What to work on:
1. Transcribe the part of the Disney forum thread below, starting with "Well I certainly" and going on through "next to DL...".
2. Answer these from the Disney forum thread below:
(a) In what year did WDW open?
(b) Which two locations are named as an example of how the point may vary?
(c) What does Bstanley say DCA is basically nothing more than?
[Start of Selection]
DisDuck- As I'm sure you know, I reject our friend's conclusions on a macro level. Each individual has the right to do what's best for them, of course. But in the big picture, the company needs to find a balance by using something similar to the old marginal cost / marginal revenue thing. Certainly there are some who don't spend their money at WDW or DL because the lines are too long. But what would it cost Disney to decrease those lines, and could they increase their revenue enough to justfy that cost? Certainly there is a point where that answer is no. That point may vary depending on location (Tokyo vs. Orlando for example), but it nonetheless exists. For those whose tolerance falls below this point, well, they are just part of the "accepteable losses".

I don't think it's the risk associated with creativity that has made for the less than stellar management decisions lately - frankly they appear to be taking substantial risks in almost all the other arenas that the company plays in.

Good point. Eisner's reported "lust for a big budget hit" out of the live-action studio is certainly an example of taking risks. Perhaps they lack the same "stones" when it comes to the parks because they know the parks are their one almost guaranteed profit machine? If they mess it up, they won't be able to weather storms like the ABC situation.
 
Good point. Eisner's reported "lust for a big budget hit" out of the live-action studio is certainly an example of taking risks. Perhaps they lack the same "stones" when it comes to the parks because they know the parks are their one almost guaranteed profit machine? If they mess it up, they won't be able to weather storms like the ABC situation.

Well I certainly can't predict the future, but the reason these characters make the 'big bucks' is because supposedly they can...we'll see.

My concern is that by not taking 'risks' with their 'Golden Goose' they may end up killing it. It seems inconceivable ("you keep using that word - I don't think you know what it means" Mandy Potemkin, The Princess Bride) today, but in 1971 when WDW opened nobody imagined that in 30 years it would be what it is today and that many of the amusement parks then popular would be gone today.

The parks are 'Magical' places - I don't know what that is exactly, but it's clear from attendance that DCA doesn't have it...and I still contend that TDS does...
 
Originally posted by Bstanley
I mean really, DCA is basically nothing more than a Six Flags sitting next to DL...
[End of Selection]
[Start of Listed records]
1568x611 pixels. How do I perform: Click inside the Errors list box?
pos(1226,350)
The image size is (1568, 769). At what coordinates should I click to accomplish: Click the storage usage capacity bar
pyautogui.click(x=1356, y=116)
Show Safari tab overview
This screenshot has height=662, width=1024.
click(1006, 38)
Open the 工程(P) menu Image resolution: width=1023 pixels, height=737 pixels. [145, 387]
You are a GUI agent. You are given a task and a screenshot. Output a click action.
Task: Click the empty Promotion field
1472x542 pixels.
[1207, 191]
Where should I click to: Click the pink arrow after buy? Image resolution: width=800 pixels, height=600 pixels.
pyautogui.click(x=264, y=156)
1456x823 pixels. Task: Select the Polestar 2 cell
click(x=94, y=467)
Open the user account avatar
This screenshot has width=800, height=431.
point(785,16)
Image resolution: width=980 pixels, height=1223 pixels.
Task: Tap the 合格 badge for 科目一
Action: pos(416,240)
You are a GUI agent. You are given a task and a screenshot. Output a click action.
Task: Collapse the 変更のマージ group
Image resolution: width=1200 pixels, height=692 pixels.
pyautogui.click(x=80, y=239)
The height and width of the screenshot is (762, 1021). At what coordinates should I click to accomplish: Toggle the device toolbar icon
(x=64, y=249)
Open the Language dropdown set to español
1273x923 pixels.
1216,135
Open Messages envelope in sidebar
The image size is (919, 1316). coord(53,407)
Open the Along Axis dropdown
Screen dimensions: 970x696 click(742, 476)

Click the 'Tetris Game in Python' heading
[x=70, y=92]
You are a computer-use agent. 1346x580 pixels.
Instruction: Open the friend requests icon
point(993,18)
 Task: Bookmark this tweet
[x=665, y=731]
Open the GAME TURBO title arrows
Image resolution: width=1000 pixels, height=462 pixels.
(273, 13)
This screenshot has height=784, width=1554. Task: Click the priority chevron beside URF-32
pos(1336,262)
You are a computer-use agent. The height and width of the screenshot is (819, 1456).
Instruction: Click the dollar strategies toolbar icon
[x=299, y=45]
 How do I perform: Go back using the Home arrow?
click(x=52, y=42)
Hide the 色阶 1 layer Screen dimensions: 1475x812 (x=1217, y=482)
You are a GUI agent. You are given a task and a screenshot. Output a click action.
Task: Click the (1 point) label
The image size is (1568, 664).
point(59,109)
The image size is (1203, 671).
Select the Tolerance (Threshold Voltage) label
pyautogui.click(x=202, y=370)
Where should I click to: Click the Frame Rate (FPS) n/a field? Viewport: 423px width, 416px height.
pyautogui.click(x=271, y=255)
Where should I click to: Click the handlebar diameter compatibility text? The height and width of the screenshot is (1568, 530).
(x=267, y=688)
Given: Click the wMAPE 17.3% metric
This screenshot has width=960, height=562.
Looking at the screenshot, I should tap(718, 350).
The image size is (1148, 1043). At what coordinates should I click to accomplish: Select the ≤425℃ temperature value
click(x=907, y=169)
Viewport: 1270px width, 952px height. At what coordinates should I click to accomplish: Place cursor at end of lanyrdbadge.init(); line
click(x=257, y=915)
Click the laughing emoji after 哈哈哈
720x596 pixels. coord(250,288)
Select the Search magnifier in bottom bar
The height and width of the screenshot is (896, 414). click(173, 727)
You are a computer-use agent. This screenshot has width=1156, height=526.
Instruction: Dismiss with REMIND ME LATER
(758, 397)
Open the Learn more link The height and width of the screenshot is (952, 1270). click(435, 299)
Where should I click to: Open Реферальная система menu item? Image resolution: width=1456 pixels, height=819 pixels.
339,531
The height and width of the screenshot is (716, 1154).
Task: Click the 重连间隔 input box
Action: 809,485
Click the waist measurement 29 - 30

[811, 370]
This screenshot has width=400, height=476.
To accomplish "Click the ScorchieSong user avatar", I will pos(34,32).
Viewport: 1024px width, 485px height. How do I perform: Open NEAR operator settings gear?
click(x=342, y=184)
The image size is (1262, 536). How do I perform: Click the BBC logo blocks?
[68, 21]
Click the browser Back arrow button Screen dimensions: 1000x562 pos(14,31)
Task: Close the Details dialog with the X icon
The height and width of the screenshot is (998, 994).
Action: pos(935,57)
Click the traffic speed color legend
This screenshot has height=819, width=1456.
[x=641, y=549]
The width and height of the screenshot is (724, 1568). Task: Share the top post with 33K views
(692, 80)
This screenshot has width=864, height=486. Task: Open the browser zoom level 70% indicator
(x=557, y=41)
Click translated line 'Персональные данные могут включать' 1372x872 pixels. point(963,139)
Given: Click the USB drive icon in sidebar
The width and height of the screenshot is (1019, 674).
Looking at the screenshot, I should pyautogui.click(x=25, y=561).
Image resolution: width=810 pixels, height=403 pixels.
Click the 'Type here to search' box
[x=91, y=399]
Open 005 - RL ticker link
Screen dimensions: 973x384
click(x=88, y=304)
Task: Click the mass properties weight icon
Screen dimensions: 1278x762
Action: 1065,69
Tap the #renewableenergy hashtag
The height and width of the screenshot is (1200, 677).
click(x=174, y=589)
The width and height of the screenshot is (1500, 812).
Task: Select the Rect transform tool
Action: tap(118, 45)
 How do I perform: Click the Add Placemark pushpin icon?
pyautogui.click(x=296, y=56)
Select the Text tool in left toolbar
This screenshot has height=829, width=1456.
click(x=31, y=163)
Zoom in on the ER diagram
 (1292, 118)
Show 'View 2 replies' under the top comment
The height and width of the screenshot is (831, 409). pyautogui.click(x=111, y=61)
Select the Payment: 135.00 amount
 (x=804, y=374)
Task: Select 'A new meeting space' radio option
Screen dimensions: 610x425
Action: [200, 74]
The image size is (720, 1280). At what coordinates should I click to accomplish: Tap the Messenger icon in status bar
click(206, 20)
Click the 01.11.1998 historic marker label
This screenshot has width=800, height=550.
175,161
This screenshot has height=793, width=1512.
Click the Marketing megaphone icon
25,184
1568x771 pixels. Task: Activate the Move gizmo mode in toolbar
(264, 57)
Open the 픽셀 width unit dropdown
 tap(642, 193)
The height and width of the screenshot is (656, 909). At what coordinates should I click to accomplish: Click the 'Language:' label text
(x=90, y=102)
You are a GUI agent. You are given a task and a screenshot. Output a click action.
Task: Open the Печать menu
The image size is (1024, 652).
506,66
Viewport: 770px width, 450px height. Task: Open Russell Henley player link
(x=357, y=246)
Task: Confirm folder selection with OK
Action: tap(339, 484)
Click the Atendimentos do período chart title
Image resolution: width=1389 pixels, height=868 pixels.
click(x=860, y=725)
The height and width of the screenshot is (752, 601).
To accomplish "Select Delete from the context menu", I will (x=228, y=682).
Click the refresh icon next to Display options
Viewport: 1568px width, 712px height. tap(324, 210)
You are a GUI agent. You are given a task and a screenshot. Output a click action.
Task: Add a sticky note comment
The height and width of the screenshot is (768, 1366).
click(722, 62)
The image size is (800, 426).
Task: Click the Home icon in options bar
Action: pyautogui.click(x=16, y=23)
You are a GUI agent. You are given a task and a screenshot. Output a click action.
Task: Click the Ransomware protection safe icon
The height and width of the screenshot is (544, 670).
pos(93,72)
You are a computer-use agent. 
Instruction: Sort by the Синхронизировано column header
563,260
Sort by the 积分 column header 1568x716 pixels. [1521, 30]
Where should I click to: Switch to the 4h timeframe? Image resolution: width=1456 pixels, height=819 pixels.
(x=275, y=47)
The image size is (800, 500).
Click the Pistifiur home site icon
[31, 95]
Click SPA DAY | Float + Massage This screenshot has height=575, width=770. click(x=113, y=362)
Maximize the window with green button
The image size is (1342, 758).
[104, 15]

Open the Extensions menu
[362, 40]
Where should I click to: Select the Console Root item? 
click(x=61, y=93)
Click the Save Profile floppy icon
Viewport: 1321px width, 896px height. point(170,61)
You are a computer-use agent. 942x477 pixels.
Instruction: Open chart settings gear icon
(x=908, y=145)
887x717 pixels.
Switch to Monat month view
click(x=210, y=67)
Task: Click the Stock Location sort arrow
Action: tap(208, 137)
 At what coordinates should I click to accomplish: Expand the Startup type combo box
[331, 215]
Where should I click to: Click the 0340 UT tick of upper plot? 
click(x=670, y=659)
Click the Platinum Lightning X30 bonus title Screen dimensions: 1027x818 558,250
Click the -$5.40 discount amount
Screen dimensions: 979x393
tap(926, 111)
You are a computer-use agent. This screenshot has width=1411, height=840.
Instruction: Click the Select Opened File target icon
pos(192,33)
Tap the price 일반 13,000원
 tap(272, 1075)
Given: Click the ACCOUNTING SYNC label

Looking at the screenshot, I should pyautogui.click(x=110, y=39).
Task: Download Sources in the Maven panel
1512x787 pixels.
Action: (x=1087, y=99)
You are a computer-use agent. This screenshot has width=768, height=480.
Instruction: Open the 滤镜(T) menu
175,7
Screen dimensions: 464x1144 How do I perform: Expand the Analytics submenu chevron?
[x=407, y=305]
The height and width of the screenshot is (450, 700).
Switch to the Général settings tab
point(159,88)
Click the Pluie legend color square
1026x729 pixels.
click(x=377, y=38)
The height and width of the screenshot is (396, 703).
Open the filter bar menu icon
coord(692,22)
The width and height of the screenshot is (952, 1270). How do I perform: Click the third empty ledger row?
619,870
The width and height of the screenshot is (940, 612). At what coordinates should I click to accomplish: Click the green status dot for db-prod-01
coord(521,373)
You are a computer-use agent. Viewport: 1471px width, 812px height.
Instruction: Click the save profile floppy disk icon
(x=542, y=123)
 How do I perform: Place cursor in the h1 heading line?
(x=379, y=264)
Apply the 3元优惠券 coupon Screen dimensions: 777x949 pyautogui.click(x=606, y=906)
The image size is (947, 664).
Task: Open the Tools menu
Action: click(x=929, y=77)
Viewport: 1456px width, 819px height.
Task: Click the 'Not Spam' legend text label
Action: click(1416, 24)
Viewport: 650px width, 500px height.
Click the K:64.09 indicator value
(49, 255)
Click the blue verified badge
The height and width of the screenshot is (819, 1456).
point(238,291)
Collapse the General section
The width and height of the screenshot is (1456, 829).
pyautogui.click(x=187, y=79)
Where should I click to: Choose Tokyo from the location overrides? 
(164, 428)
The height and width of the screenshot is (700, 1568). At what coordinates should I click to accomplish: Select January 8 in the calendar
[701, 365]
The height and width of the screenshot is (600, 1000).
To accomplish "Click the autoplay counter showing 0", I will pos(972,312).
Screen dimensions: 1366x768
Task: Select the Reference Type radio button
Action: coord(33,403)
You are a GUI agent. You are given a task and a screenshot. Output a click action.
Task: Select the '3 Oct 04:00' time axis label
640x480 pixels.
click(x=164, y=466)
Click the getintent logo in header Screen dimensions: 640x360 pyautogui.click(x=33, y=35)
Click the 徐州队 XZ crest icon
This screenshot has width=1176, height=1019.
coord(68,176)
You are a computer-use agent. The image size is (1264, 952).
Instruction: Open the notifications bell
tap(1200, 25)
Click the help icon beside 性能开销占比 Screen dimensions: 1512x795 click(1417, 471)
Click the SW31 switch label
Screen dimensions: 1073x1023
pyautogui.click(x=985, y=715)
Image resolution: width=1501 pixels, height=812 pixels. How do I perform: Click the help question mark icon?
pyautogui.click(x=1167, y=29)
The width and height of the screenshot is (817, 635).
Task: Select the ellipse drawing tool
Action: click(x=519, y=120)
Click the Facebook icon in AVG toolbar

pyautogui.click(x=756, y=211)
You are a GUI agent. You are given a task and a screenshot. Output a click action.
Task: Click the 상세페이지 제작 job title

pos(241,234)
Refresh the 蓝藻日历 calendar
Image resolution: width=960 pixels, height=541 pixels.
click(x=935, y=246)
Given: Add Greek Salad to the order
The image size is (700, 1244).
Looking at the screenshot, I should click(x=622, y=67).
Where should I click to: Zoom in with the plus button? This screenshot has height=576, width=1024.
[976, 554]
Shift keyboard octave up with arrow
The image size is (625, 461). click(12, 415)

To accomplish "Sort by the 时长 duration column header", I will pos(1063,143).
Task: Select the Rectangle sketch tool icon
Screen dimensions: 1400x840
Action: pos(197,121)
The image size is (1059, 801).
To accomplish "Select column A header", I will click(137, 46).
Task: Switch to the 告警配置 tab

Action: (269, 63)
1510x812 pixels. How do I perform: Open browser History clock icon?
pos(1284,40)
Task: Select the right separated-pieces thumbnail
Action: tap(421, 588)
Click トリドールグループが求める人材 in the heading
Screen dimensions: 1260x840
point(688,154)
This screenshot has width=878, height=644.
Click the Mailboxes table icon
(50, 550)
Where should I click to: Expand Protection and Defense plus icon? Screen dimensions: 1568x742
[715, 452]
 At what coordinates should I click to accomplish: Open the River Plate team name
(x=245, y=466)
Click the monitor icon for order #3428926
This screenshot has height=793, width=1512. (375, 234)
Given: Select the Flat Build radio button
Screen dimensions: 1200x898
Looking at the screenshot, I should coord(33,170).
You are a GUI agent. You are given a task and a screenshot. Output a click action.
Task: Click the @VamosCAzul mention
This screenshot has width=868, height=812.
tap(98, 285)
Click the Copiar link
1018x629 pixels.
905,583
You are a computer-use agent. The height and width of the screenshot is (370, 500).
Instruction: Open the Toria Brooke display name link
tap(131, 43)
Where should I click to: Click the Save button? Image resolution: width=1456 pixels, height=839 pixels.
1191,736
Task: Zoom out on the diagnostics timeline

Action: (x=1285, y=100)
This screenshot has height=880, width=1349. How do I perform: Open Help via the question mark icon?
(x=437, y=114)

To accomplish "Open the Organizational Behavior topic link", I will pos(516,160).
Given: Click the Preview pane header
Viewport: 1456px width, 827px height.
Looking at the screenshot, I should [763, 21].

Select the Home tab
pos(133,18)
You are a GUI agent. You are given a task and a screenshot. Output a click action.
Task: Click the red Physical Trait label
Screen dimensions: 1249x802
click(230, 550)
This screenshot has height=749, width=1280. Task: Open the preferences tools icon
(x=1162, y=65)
[End of Listed records]
Results for the exercise:
1.
Well I certainly can't predict the future, but the reason these characters make the 'big bucks' is because supposedly they can...we'll see.

My concern is that by not taking 'risks' with their 'Golden Goose' they may end up killing it. It seems inconceivable ("you keep using that word - I don't think you know what it means" Mandy Potemkin, The Princess Bride) today, but in 1971 when WDW opened nobody imagined that in 30 years it would be what it is today and that many of the amusement parks then popular would be gone today.

The parks are 'Magical' places - I don't know what that is exactly, but it's clear from attendance that DCA doesn't have it...and I still contend that TDS does...
 
Originally posted by Bstanley
I mean really, DCA is basically nothing more than a Six Flags sitting next to DL...

2.
(a) 1971
(b) Tokyo and Orlando
(c) A Six Flags sitting next to DL